Abstract:
Hyperthermia is a therapeutic procedure used to raise the temperature of the cancerous region in the range 41 — 45 °C. Various techniques are employed to produce hyperthermia in the cancerous tumor region. These techniques include microwave, RF and ultrasound techniques. Microwave radiation has the potential to heat the cancerous tumor (near spherical- or irregular-shaped tumor) effectively due to the fact that it can easily be focussed within the tumor region. External microwave applicators are designed and optimized to non-invasively couple the electromagnetic energy through human skin to kill cancerous cells. Effectiveness of hyperthermia is dependent on the type of applicator and its size, specific absorption rate (SAR) (which is a function of microwave power, frequency, wave polarization, dielectric properties and density of tumor), duration of treatment and blood flow rate. Various forms of waveguide/horns and planar applicators are available in the literature for microwave hyperthermia. At microwave frequencies penetration depth (PD) is generally shallow. Researchers are continuing to refine the existing waveguide/horn/planar antenna applicators and devise better applicators so that these systems can provide enhanced heating depth in the medium to treat tumors at greater depth. Focussing of electromagnetic energy at the tumor site is easily possible through high resolution exposure at microwave frequencies.

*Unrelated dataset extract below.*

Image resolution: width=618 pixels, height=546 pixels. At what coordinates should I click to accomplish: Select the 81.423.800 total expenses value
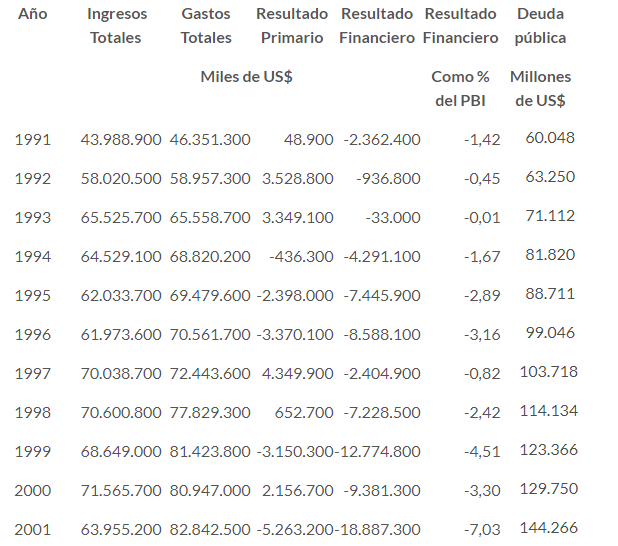pos(210,451)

This thesis deals with simulation, experimental and/or theoretical studies of efficient, practical, non-invasive, direct-contact horn antennas/conformal antenna (designed at 2450 and/or 915 MHz) in direct contact/close proximity with bio- medium/bio-media which can provide almost uniform power-absorption at greater depth in bio-medium/bio-media, have the focusing ability and/or remain compatible with the curved portion of the human body. These antennas include water-loaded conventional metal diagonal horn, water-loaded improved metal diagonal horn, water-loaded metal-dielectric wall diagonal horn (MDWDH) terminated in a bio-medium/bio-media along with a novel conformal and modified
microstrip slot antenna integrated with a novel and compact artificial magnetic
1 Abstract
conductor (AMC) in close proximity with a bio-medium/bio-media. All the proposed diagonal horn applicators provide circularly symmetric SAR distributions in the transverse plane to effectively heat spherical or near spherical tumors. Furthermore, a new conformal hyperthermia applicator integrated with a novel AMC is proposed. The person/operator operating this kind of proposed conformal and compact hyperthermia applicator will not get exposed to hazardous level of microwave radiation due to highly suppressed back field response/high front-to-back ratio of the applicator.
The simulation/experimental/theoretical investigations of the fields, SAR and temperature distributions in a bio-medium/bio-media owing to water-loaded diagonal horns/conformal antenna applicators carried out during the course of the research work are described in six chapters.